Planning a novel is as much a matter of personal preference as writing one. Some people don’t like to plan at all, others like to do everything they can to set their novel up so that by the time they actually sit down to write, it’s almost all on the page already. The Snowflake Method is great for the latter, NaNoWriMo’s Dare forums are probably the best place for anyone who wants to just play it by ear!
If you’re still pretty new to long-form writing, a plan can help you to produce a decent first draft, especially if you’re under a time constraint like NaNo. If you’re still developing your craft, trying different methods of planning is probably the best way to find what works for you. Reading the wisdom of published and even prolific writers can make you feel like there is one way to succeed, but I firmly believe that each person has to find their own way, and even if you are trying to become the next John Grisham, his way of putting pen to paper might just not work for you.

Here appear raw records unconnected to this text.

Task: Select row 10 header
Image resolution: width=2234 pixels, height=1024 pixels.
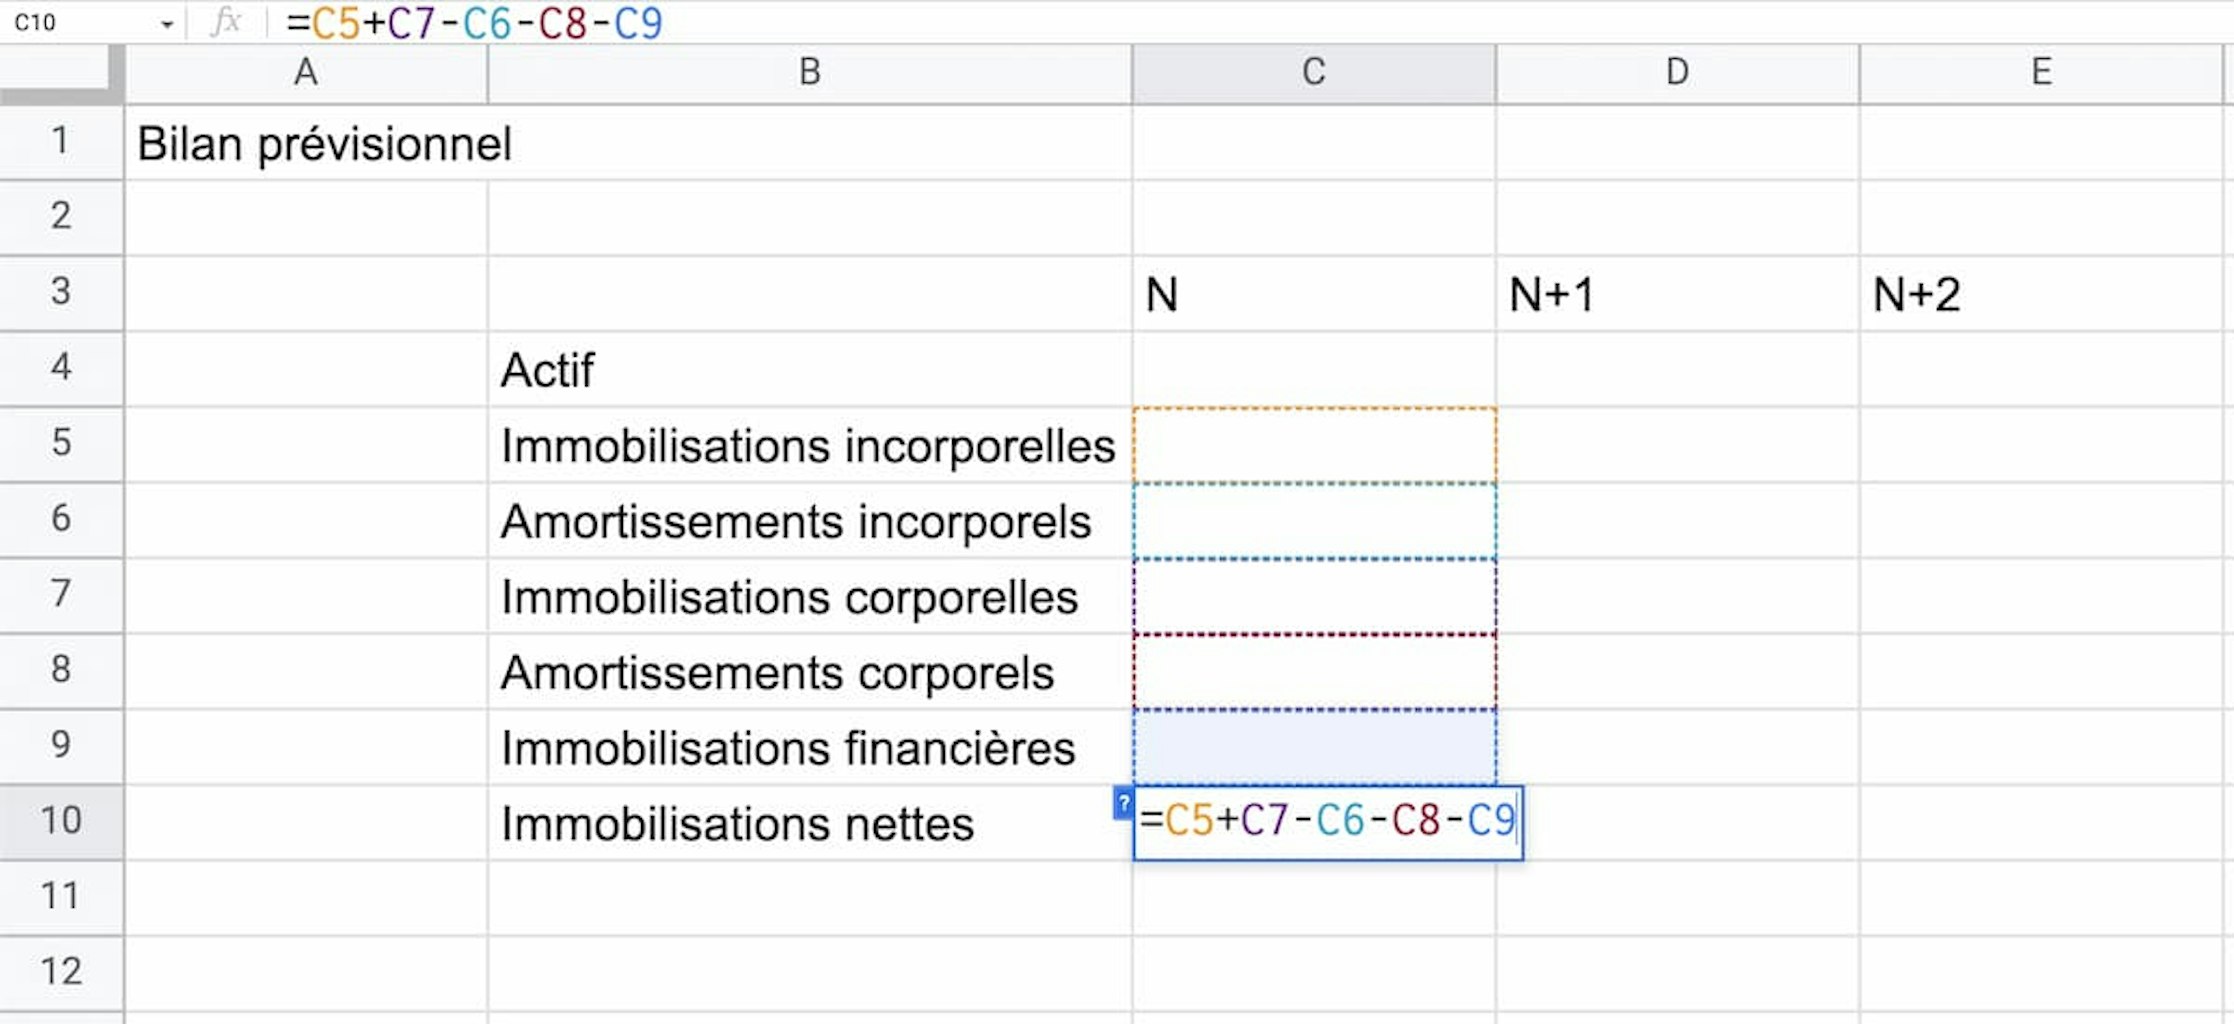Action: coord(61,821)
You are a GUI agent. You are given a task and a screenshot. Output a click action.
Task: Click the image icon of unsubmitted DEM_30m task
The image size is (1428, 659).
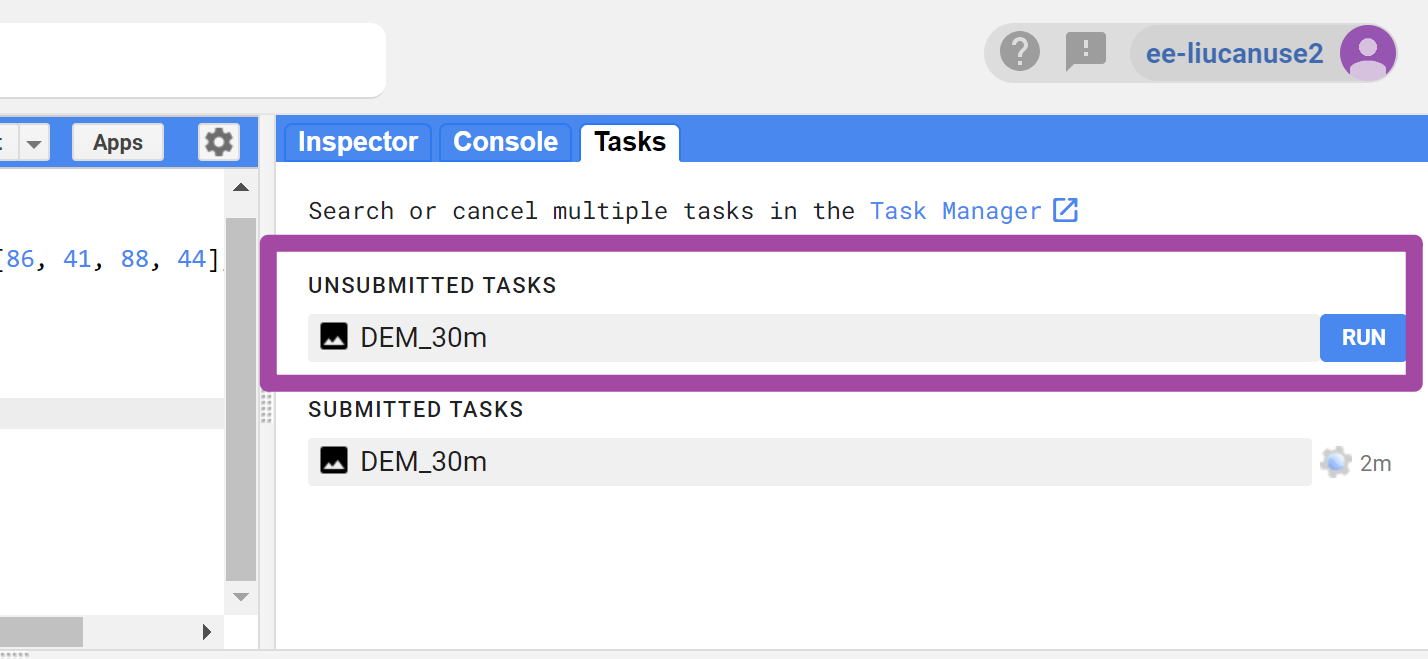tap(334, 337)
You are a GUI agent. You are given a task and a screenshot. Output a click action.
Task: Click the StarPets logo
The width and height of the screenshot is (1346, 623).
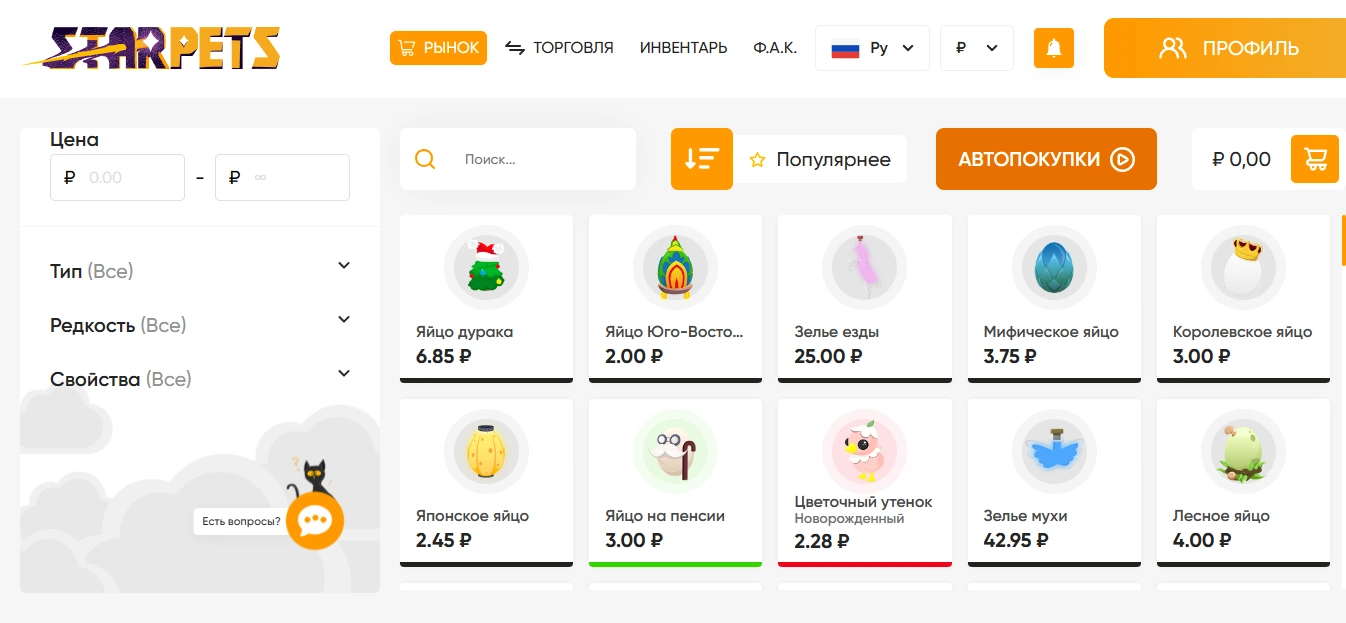[151, 47]
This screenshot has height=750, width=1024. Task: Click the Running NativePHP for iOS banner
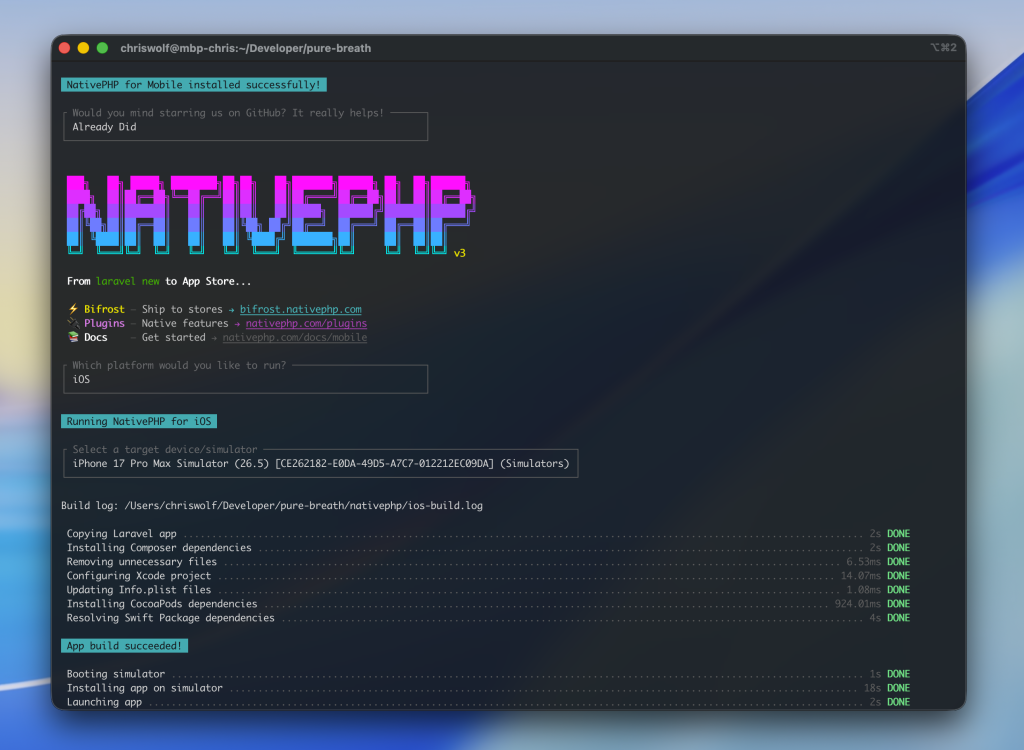[x=139, y=421]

So, if you’re interested in planning a novel, try one of the methods I’ve outlined over the past week. Or, try something else. Or, try a combination of multiple methods – you might decide tha tyou want to use just Steps 1 and 2 of Tuesday’s suggestion, and then delve into your characters’ psyches from Wednesday.
There are a hundred (thousand) other ways to plan / outline / plot a novel, and if you feel I missed your favourite, I’d love to hear from you in the comments. Similarly, let me know how you get on if you use one of these methods.
For now, I’ll leave you with another option, best suited to a Friday. A few of my fellow Friday Fictioneers are writing long stories in 100 word chunks. Each week, they take the prompt provided by Madison Woods and right the next scene. Check out Craig Towsley’s Owl and Raccoon Fables for an excellent piecemeal example of this, or The Winger Chronicles of Adam Ickes to see how it works doing it chronologically.